Some time afterwards, away we rattled on our own journey to Tarbert, having a postilion on the leader, and receiving, I must say, some graceful bows from the young bonnet-makeresses. But of all the roads over which human bones were ever jolted, the first part of this from Listowel to Tarbert deserves the palm. It shook us all into headaches; it shook some nails out of the side of a box I had; it shook all the cords loose in a twinkling, and sent the baggage bumping about the passengers' shoulders. The coachman at the call of another English bagman, who was a fellow-traveller,--the postilion at the call of the coachman, descended to re-cord the baggage. The English bagman had the whole mass of trunks and bags stoutly corded and firmly fixed in a few seconds; the coachman helped him as far as his means allowed; the postilion stood by with his hands in his pockets, smoking his pipe, and never offering to stir a finger.

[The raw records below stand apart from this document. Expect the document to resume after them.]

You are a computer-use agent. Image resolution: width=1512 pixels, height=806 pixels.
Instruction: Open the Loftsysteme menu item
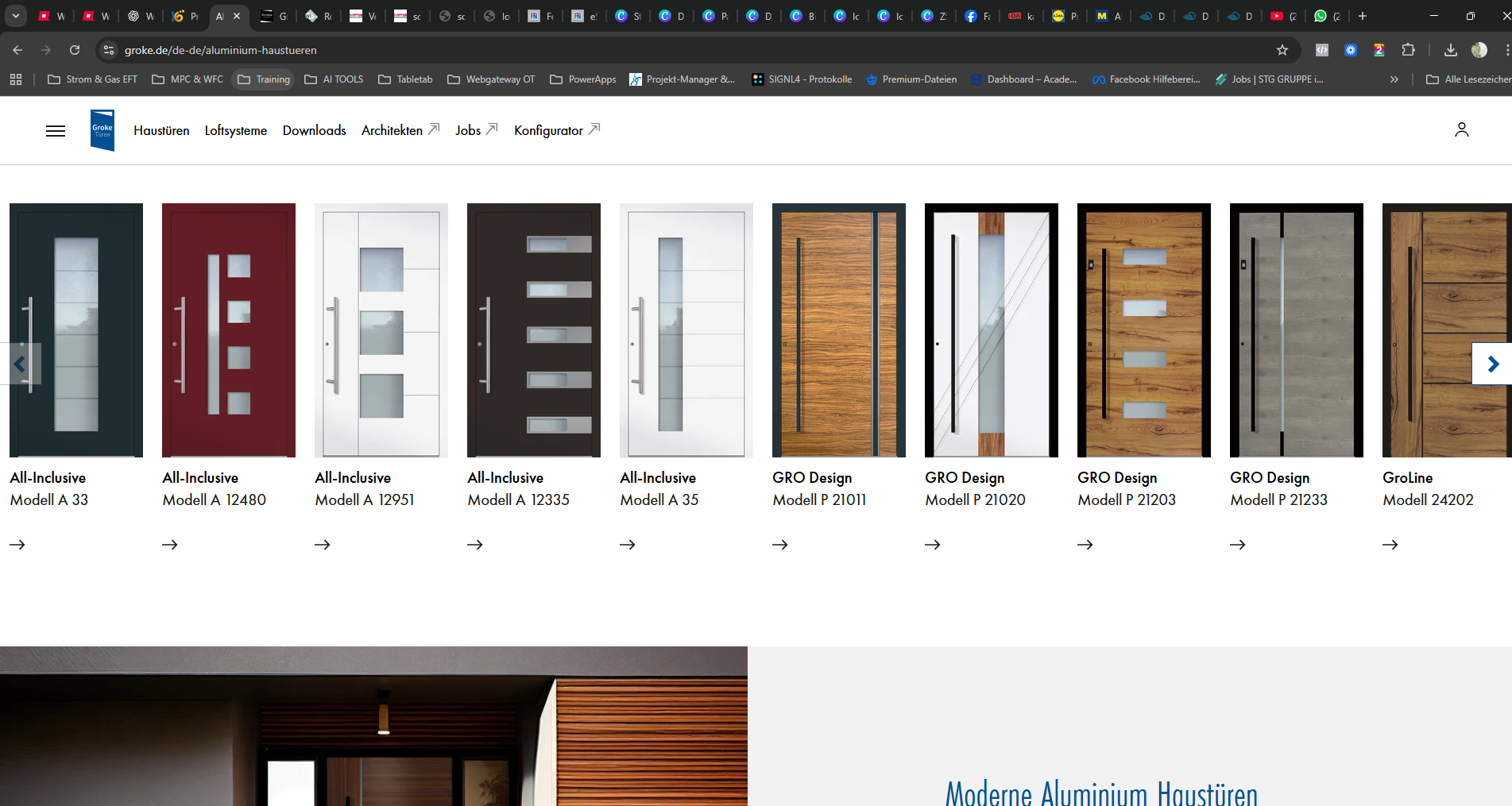(x=235, y=130)
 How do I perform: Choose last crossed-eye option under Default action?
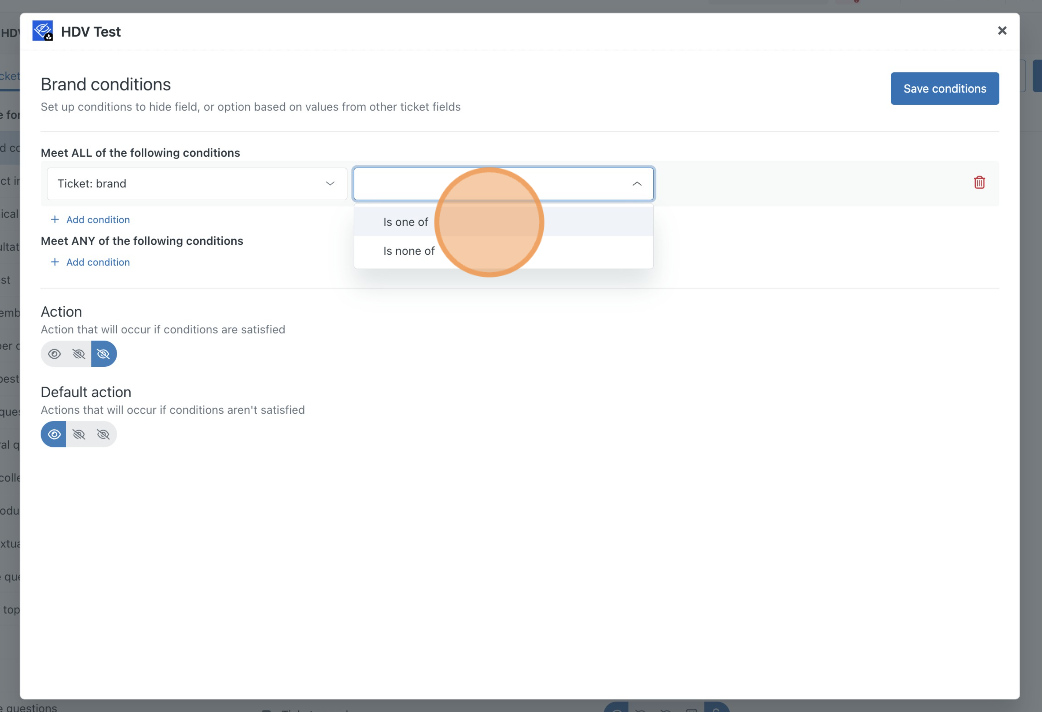click(103, 434)
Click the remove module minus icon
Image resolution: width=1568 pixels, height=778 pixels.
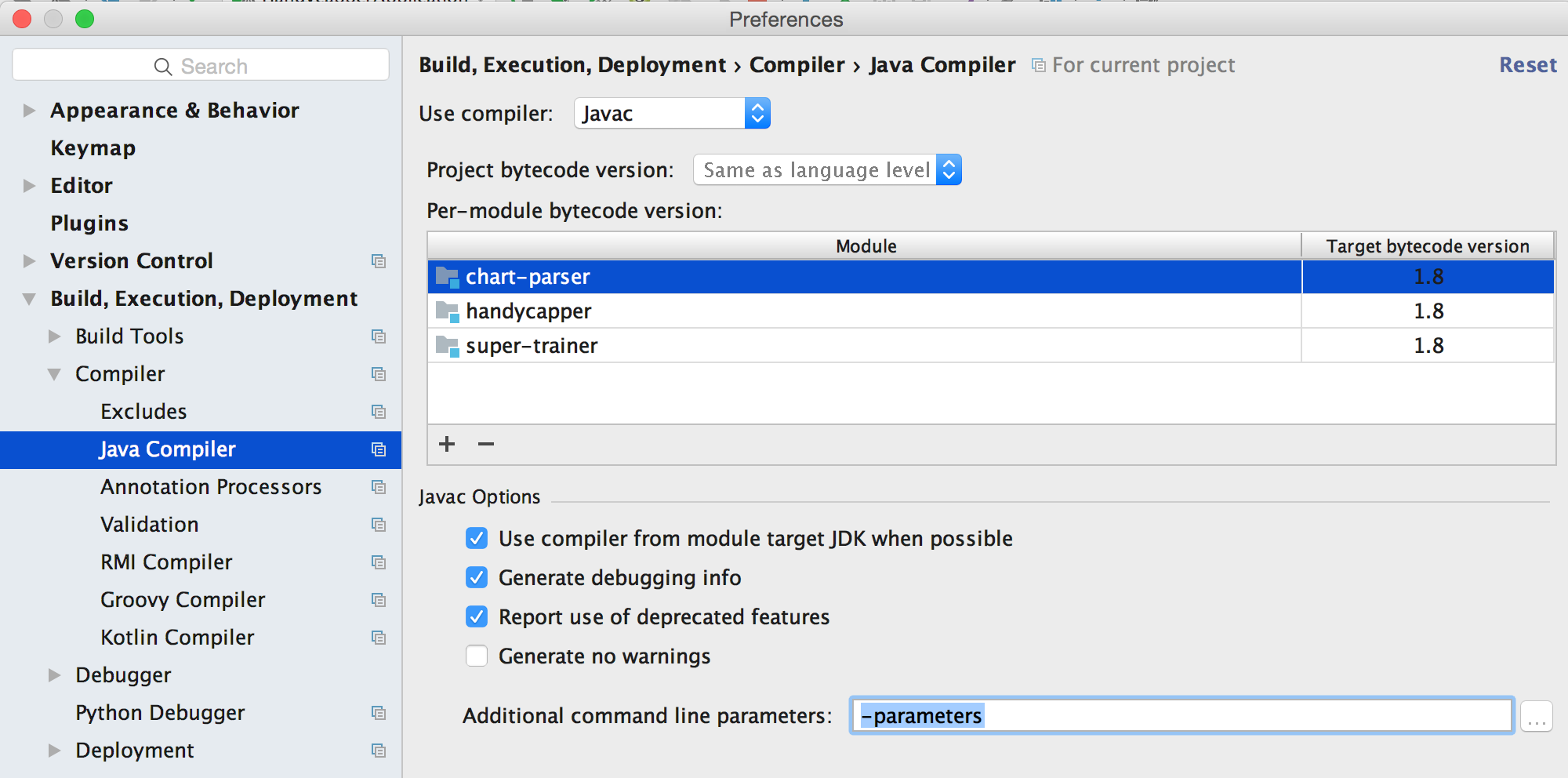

I said to him that I was delighted to see in a youth of sixteen that extreme activity and willingness to oblige, and that I would give him a handsome remuneration for his services at the end of the journey: the young rascal grinned with all his might, understanding the satiric nature of the address perfectly well; but he did not take his hands out of his pockets for all that, until it was time for him to get on his horse again, and then, having carried us over the most difficult part of the journey, removed his horse and pipe, and rode away with a parting grin.

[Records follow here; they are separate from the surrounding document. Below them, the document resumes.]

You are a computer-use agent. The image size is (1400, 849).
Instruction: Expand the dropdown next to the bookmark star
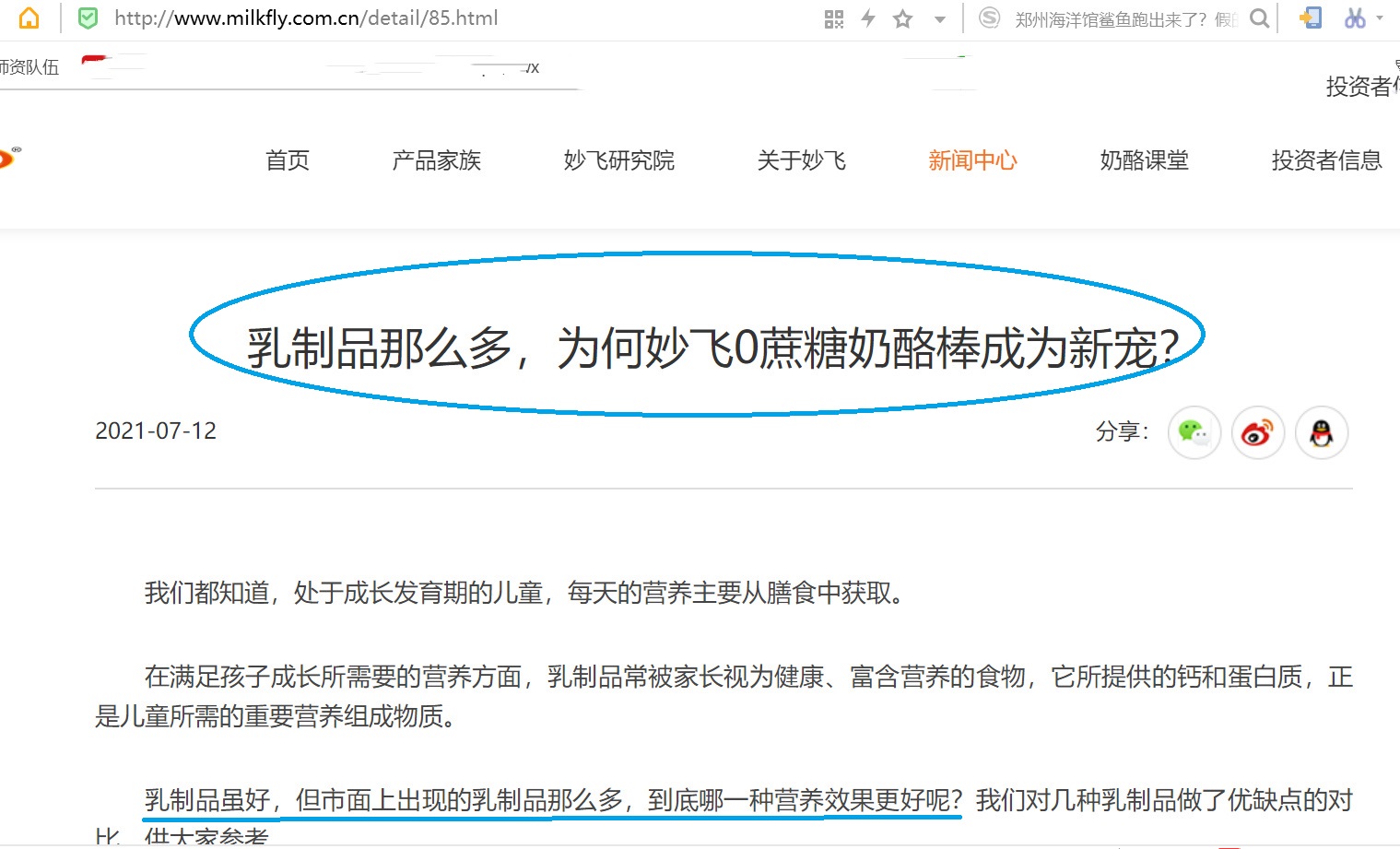pos(939,18)
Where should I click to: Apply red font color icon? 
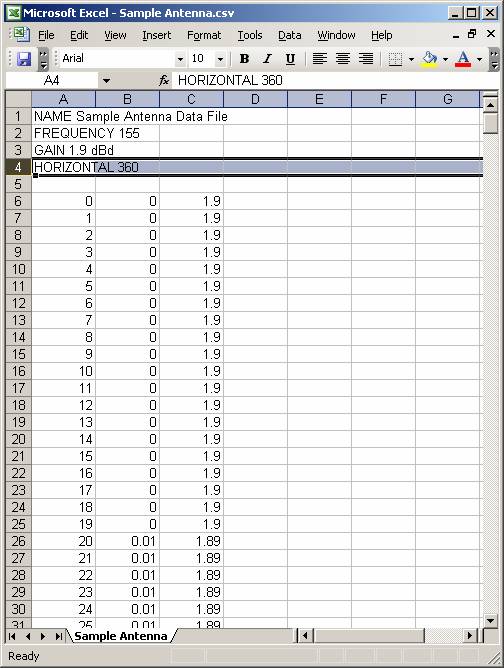click(x=463, y=59)
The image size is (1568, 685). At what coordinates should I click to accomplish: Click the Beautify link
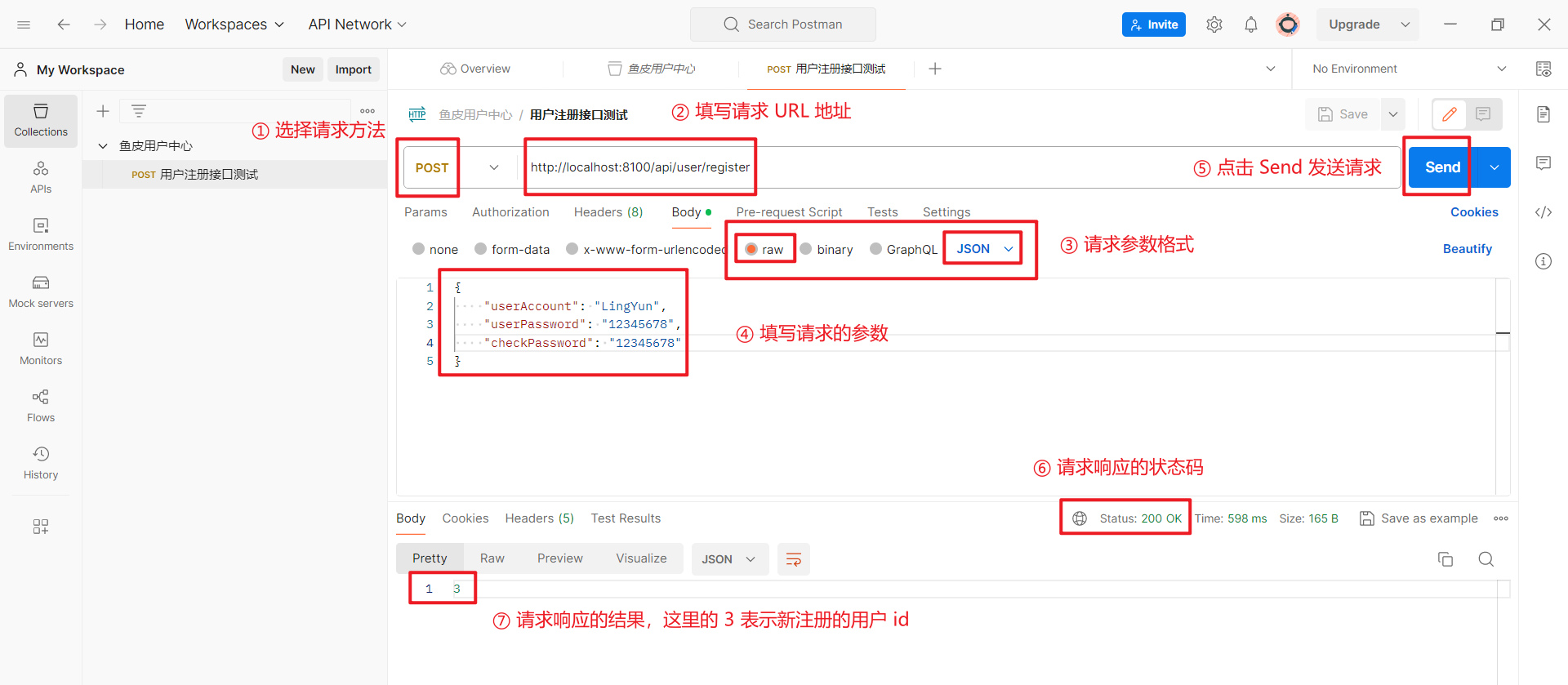click(x=1467, y=249)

The cabins along the road were not much better than those to be seen south of Tralee, but the people were far better clothed, and indulged in several places in the luxury of pig-sties. Near the prettily situated village of Ballylongford, we came in sight of the Shannon mouth; and a huge red moon, that shone behind an old convent on the banks of the bright river, with dull green meadows between it and us, and white purple flats beyond, would be a good subject for the pencil of any artist whose wrist had not been put out of joint by the previous ten miles' journey,

The town of Tarbert, in the guide-books and topographical dictionaries, flourishes considerably. You read of its port, its corn and provision stores, &c., and of certain good hotels; for which as travellers we were looking with a laudable anxiety. The town, in fact, contains about a dozen of houses, some hundreds of cabins, and two hotels; to one of which we were driven, and a kind landlady, conducting" her half-dozen guests into a snug parlour, was for our ordering refreshment immediately,--which I certainly should have done, but for the ominous whisper of a fellow in the crowd as we descended (of course a disinterested patron of the other house), who hissed into my ears, "Ask to see the beds:" which proposal, accordingly, I made before coming to any determination regarding supper.

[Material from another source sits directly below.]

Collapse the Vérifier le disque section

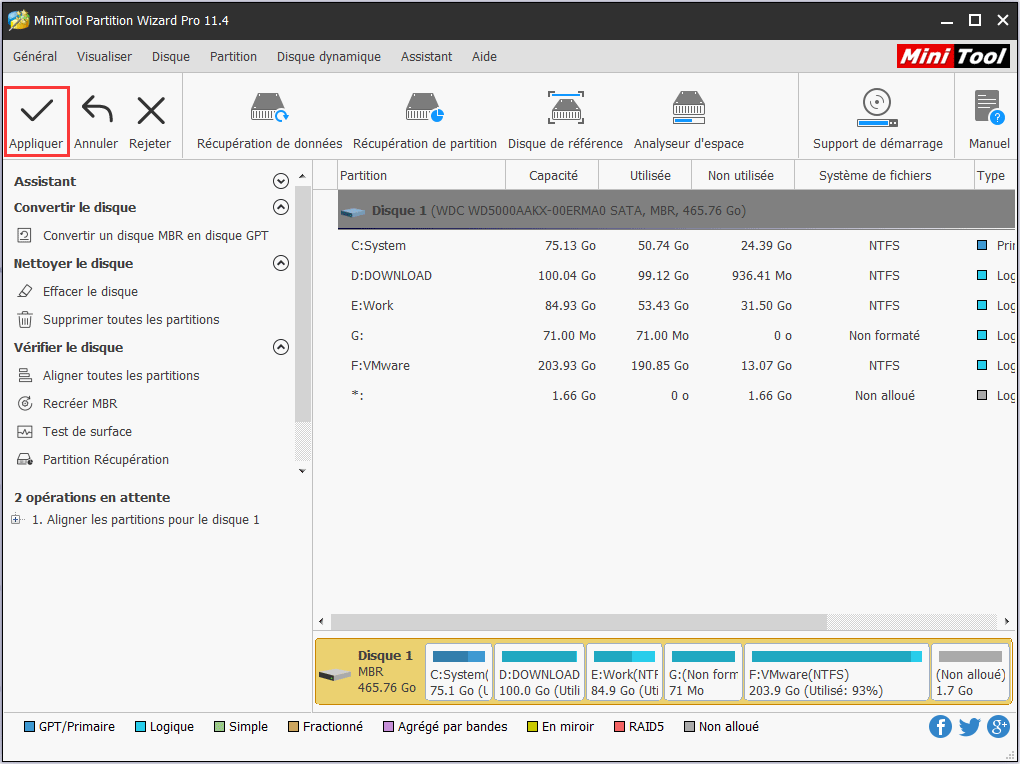[281, 347]
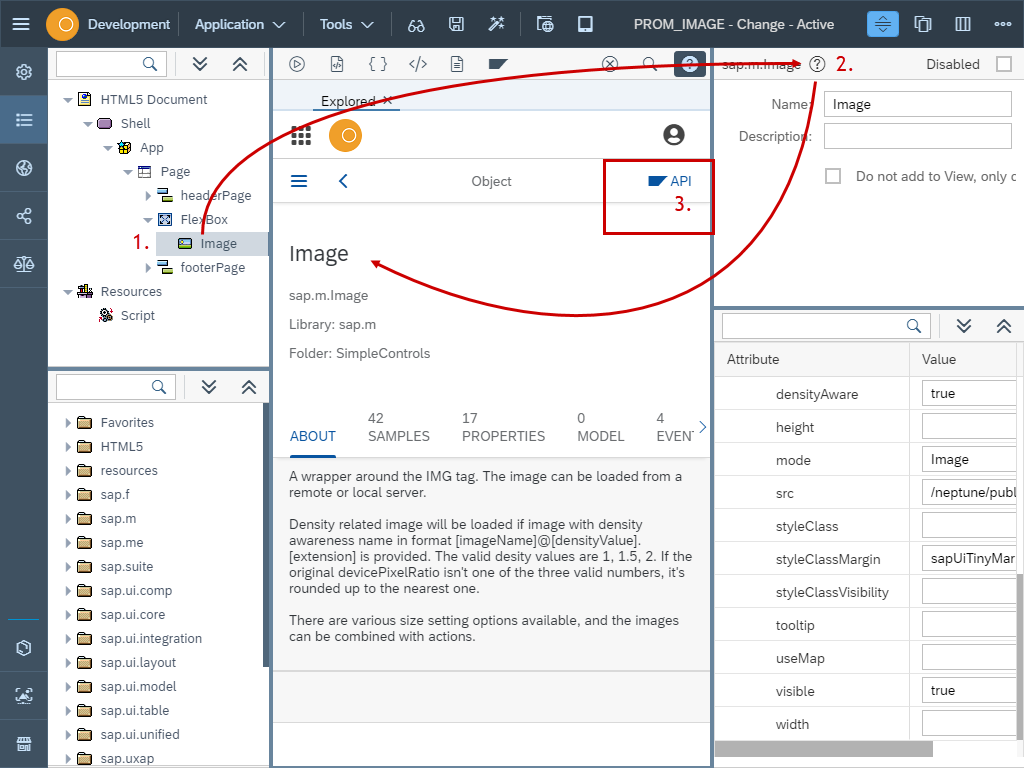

The worthy landlady eluded my questions several times with great skill and good-humour, but it became at length necessary to answer it; which she did by putting on as confident an air as possible, and leading the way up stairs to a bedroom, where there was a good large comfortable bed certainly.

The only objection to the bed, however, was that it contained a sick lady, whom the hostess proposed to eject without any ceremony, saying that she was a great deal better, and going to get up that very evening. However, none of us had the heart to tyrannise over lovely woman in so painful a situation, and the hostess had the grief of seeing four out of her five guests repair across the way to "Brallaghan's" or "Gallagher's Hotel,"--the name has fled from my memory, but it is the big hotel in the place; and unless the sick lady has quitted the other inn, which most likely she has done by this time, the English traveller will profit by this advice, and on arrival at Tarbert will have himself transported to "Gallagher's" at once.

The next morning a car carried us to Tarbert Point, where there is a pier not yet completed, and a Preventive station, and where the Shannon steamers touch, that ply between Kilrush and Limerick. Here lay the famous river before us, with low banks and rich pastures on either side.